Hey guys, welcome to the highly-anticipated B6413 Sewalong! (I mean, anticipated by me, mostly.)

It’s no secret that I am a bit of a Gertie fan. I own many of her patterns, and her recent Ultimate Dress Book. She takes inspiration from some truly gorgeous 50s designs and spares me from having to draft lookalikes of my own, what more is there to love?

B6413 is one such pattern inspired by a Dorothy Jenkin’s dress designed for Marilyn Monroe for the film Niagara. One day, I’d like to at least attempt a pencil skirt style but with a frontal zip and actual ties for the bust, but that’s for another time when my weight gets more stable. So what better way to celebrate a little bit of body positivity than sewing a dress with friends that doesn’t require a form-fitting silhouette around the derriere?

That’s just what we’re gonna do!

How this will work:

I’m not going to follow the design exactly, and I’m not going to follow the pattern instructions either. I threw them out when I saw what they were asking me to do. Hand-sewing? I know there’s an extensive circle jerk of people who glorify hand-sewing as though there’s no technique that could get you closer to Godliness (or the perfect finish), buuuuuut I am not one of those people. There’s a time and a place! So I’m going to show you how to eliminate hand-sewing from this pattern and still end up with a picture-perfect finish. No dirty hacks, I promise. I will even go through a few tricks and special techniques that leveled up my sewing game.

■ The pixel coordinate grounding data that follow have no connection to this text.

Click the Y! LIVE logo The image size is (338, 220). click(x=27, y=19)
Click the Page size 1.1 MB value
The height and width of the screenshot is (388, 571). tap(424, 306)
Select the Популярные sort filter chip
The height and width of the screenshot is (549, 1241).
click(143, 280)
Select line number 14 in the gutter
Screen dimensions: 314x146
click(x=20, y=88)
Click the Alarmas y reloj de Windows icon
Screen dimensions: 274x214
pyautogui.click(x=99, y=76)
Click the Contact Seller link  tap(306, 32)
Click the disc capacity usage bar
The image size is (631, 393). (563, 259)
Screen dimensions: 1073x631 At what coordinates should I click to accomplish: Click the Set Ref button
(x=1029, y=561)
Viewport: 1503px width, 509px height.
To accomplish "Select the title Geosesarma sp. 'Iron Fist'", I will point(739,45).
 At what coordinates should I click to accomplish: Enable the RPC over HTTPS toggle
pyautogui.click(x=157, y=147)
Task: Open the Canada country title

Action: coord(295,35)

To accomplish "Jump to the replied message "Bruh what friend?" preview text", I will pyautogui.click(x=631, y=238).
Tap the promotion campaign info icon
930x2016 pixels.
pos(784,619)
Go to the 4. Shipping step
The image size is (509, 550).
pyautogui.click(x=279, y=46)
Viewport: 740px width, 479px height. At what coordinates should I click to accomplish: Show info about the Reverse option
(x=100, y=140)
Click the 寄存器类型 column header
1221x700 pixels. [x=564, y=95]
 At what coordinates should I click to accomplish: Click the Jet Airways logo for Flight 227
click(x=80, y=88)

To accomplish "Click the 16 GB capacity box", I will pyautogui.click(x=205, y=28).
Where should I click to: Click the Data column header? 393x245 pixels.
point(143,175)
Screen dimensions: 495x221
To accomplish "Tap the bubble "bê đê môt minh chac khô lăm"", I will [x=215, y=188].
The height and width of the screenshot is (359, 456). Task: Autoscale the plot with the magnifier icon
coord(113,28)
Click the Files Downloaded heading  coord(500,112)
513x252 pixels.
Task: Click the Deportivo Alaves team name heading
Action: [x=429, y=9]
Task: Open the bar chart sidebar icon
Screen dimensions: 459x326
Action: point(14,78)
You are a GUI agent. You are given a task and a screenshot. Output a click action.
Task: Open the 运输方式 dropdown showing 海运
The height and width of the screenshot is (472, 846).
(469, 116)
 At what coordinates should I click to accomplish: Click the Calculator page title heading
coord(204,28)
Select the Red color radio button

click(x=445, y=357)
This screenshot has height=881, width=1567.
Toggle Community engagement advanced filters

If you’re following along here, DO NOT USE THE INSTRUCTIONS PROVIDED WITH THE PATTERN. I cannot emphasise that enough. You will have a bad time and get lost. This sewalong is not an accompaniment to the instructions, it’s a replacement.

There will be 5 parts to this sewalong, and I will post a new one up every week amidst my usual content so my everyday readers don’t get too bored of me.

Part 1: Demystifying fit

Part 2: Cutting your pattern and sewing the bodice

Part 3: Attaching the lining (no hand-sewing!)

Part 4: The gathered skirt and pockets

Part 5: Mastering the invisible zip with an everyday presser foot

Part 6: Finishing touches

At first I didn’t want to do a fitting part because I don’t profess to be a fitting expert by any means (I can fit to my own body, but besides that? I’d leave fitting to the experts), but from feedback I got about the pattern, it seems that a few people had the same problems that I did, so I will show you how I resolved some of them.

There were LOTS of requests to get rid of the keyhole, but I find it such an integral part of the design and a great many other patterns (by Gertie, even) that share such similarities that it feels like a waste to hack this dress apart to make such a modification. I probably won’t do it (sorry!). See B5814 and B6380 for similar looks.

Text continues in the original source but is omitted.